Wednesday, 9 December 2015

Trade Secrets in Fashion Law

By Emily Wilk

Trade secrets are a compelling aspect of intellectual property (IP) law.  There are many conditions that must be met to consider a certain piece of information or invention a trade secret, however there is no application to file to the United States Patent and Trademark Office (USPTO) for the rights to secure this secret.  Throughout IP law, there is a heavy reliance on the copyrights, trademarks and patent rights that designers attain to protect their ideas and designs from being stolen or copied.  These rights to the protection of their ideas can be easily accessed by a judge to determine whether a defendant has violated a plaintiff’s protections ensured under these laws. However, there is a more complex and intricate process in determining whether a trade secret was stolen or not.
First, consider the definition of a trade secret.  The Uniform Trade Secrets Act (UTSA) defines it as “information that includes a formula, pattern, technique or process that derives independent economic value that is not commonly ascertainable, and is subject of efforts to uphold its secrecy from other parties.”  To maintain the secrecy of the certain formula, pattern, technique or process, it is vital secure protection through confidentiality agreements.  These non-disclosure agreements ensure the outside party receiving the trade secret, in order to evaluate the inventor’s product, will keep the product information received classified (JOM).  Due to the multiple facets that can encompass a trade secret, there are many different forms of law that can facilitate the implications of a trade secret in their specific area.  
Within the mode of fashion law, many different attributes of information, such as formulas, pricing information, sourcing information and proprietary information technology, are fundamental trade secret protections (The Fashion Counsel).  However, in the world of red soled shoes and cheetah-print handbags, many find it hard to determine the difference between a patented design and a design created by a trade secret.  A patent exclusively demonstrates the product information and process of creation to the public if they wish to access it.  By disclosing this information, a designer ensures that their idea and design will be protected for a number of years, as a limited time monopoly, until the patent license is up, at which point it can either be renewed or expire (USPTO).  Trade secrets fly under the radar, allowing a designer  create a certain designs that, if kept confidential, may be kept forever with no limits or bounds protecting the idea. The secret itself is protecting the idea.
However, one must consider if a designer should designate their idea as a trade secret or a patent.  There is a process called reverse engineering in which other companies can take apart a product, in reverse order of putting it together, to determine the ways in which the product was made (NC State Ethics). When a company utilizes reverse engineering, it is to gain information that is integral to becoming competitive in the design market.  If a company were to apply reverse engineering onto a patented product, it would be illegal because the company that owns the patent has full rights to the creation of the product whether it is done forwards or backwards. In any direction, all of the rights legally belong to the designer who owns the patent.  However, products created by trade secrets are legally allowed to be reverse engineered, which could lead to the discovery of the secret by competing designers.

******************************

▸ Things to do:
A - Quote the post on trade secrets in fashion law from "Trade secrets are a" to "stolen or not.".
B - Summarize the post on trade secrets in fashion law in two sentences.
The data that comes next is separate material with no connection to the text above.

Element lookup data
******************************

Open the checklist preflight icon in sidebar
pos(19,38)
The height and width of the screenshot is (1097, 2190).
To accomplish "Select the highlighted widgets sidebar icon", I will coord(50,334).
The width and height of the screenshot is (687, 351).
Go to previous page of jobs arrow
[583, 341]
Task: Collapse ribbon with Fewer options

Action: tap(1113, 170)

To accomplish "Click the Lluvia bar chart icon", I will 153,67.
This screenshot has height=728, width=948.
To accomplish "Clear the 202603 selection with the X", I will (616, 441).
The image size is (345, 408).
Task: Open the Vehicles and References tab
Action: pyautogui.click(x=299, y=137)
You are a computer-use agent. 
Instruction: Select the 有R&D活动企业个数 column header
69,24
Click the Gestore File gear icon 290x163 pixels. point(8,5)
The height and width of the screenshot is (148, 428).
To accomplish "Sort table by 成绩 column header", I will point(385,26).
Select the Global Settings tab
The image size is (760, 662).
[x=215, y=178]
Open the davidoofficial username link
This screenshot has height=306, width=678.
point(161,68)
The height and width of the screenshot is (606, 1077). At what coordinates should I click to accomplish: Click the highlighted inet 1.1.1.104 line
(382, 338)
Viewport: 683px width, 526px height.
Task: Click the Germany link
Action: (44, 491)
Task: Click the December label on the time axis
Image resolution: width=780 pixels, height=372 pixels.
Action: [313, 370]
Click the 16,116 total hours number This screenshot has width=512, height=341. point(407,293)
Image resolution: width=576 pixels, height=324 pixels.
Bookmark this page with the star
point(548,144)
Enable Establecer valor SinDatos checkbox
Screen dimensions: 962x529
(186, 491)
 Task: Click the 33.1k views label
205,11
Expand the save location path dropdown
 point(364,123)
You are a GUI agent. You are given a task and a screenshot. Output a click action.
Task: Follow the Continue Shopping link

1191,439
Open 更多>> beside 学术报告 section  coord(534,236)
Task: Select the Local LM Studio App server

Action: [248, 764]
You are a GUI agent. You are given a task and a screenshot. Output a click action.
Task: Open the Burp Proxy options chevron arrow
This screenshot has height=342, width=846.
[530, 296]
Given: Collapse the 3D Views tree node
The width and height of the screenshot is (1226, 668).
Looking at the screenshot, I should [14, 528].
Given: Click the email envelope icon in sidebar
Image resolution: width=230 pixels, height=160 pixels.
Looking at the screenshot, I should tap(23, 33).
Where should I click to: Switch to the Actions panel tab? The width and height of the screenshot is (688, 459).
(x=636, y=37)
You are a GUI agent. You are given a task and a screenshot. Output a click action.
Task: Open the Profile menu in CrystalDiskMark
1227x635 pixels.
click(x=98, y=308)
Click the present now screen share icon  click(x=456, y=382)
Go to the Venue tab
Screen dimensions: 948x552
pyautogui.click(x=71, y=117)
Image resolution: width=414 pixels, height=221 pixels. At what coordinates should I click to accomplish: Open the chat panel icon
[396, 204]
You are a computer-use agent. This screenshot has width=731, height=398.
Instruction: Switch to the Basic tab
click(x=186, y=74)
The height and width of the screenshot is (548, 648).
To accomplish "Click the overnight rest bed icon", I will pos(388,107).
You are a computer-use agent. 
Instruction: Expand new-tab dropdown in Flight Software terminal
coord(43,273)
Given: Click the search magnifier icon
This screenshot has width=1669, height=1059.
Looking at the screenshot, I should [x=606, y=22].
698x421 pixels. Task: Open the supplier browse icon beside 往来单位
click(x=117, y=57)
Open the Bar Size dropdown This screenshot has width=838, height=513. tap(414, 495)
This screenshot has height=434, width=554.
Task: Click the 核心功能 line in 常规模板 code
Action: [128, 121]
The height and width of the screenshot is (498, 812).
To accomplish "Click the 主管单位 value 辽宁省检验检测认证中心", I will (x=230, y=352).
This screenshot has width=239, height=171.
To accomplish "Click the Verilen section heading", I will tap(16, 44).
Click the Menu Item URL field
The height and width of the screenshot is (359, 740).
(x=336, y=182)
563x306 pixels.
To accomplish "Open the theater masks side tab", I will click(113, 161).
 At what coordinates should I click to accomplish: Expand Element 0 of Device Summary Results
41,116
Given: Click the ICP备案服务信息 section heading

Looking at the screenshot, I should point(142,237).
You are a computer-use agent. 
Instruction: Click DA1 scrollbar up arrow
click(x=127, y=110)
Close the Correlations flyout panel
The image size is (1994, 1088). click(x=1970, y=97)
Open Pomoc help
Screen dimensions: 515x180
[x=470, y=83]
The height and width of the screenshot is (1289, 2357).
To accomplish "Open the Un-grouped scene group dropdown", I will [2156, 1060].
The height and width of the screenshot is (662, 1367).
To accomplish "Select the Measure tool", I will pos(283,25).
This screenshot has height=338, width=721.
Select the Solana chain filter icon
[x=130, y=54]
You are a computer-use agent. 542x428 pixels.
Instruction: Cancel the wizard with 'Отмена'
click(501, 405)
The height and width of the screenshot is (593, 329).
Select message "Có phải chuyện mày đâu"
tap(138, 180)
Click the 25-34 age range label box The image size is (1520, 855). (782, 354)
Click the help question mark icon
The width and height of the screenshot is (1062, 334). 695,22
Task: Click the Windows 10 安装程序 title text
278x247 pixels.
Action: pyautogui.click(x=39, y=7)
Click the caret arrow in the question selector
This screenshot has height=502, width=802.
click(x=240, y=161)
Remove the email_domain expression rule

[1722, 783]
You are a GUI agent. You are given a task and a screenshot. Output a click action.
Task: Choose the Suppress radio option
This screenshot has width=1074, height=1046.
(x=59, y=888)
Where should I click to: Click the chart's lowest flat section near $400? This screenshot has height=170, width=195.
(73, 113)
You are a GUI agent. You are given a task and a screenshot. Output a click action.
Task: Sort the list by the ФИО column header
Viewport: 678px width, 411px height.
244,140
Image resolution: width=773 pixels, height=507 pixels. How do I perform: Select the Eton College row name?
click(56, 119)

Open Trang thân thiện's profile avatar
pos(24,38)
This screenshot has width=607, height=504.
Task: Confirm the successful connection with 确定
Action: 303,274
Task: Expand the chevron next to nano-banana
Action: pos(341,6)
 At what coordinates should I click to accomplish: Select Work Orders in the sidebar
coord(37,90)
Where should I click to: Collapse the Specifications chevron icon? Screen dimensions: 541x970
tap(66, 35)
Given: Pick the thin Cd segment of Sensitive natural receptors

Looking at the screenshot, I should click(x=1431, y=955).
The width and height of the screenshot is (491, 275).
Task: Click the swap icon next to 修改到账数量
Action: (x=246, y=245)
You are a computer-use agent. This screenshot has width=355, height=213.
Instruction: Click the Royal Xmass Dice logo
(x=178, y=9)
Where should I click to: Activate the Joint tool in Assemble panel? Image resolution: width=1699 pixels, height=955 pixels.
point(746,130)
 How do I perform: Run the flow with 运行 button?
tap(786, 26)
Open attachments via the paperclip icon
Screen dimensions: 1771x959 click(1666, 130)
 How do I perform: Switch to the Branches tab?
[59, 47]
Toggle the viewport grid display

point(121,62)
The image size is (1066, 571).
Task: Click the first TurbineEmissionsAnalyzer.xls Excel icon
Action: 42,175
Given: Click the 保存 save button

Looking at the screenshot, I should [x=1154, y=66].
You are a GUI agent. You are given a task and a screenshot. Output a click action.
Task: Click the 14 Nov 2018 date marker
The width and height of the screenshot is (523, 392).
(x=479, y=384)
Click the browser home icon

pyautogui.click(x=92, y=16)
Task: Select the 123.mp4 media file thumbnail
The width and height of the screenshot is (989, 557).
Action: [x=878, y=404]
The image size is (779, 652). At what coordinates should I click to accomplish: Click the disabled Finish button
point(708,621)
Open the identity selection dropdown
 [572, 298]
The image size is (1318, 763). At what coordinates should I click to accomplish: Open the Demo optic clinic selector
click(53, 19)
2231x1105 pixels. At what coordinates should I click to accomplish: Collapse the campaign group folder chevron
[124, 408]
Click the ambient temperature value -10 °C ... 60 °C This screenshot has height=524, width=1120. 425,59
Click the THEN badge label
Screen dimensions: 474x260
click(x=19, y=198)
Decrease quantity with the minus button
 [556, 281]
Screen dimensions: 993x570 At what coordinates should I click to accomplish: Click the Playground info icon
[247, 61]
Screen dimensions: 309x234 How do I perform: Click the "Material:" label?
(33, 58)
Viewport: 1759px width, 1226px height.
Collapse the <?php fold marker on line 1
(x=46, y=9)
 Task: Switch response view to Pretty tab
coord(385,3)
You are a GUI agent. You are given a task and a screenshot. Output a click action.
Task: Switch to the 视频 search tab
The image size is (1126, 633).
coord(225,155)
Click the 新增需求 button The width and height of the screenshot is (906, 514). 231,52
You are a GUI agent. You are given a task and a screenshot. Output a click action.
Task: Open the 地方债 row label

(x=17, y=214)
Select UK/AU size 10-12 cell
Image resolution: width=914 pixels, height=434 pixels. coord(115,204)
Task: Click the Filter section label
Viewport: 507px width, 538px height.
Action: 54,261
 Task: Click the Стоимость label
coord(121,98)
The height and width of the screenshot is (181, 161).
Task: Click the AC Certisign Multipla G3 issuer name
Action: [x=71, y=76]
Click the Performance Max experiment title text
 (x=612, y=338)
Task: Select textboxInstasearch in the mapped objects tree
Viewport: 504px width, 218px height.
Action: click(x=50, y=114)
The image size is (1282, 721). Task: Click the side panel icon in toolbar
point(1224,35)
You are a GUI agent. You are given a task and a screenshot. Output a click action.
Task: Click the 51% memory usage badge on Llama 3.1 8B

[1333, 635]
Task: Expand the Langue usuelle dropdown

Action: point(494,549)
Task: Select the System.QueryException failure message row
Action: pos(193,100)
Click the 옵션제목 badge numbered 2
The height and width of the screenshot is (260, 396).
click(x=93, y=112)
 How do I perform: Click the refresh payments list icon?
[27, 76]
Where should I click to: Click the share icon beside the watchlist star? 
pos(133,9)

******************************

▸ Responses to the exercise:
A -
Trade secrets are a compelling aspect of intellectual property (IP) law.  There are many conditions that must be met to consider a certain piece of information or invention a trade secret, however there is no application to file to the United States Patent and Trademark Office (USPTO) for the rights to secure this secret.  Throughout IP law, there is a heavy reliance on the copyrights, trademarks and patent rights that designers attain to protect their ideas and designs from being stolen or copied.  These rights to the protection of their ideas can be easily accessed by a judge to determine whether a defendant has violated a plaintiff’s protections ensured under these laws. However, there is a more complex and intricate process in determining whether a trade secret was stolen or not.

B - Trade secrets are a part of intellectual property law that needs no application to the USPTO, and in fashion they can cover formulas, pricing information, sourcing information and proprietary information technology. A patent makes a design's information public in return for protection for a limited number of years, while a trade secret kept confidential may last forever but, unlike a patented product, can legally be reverse engineered by competitors.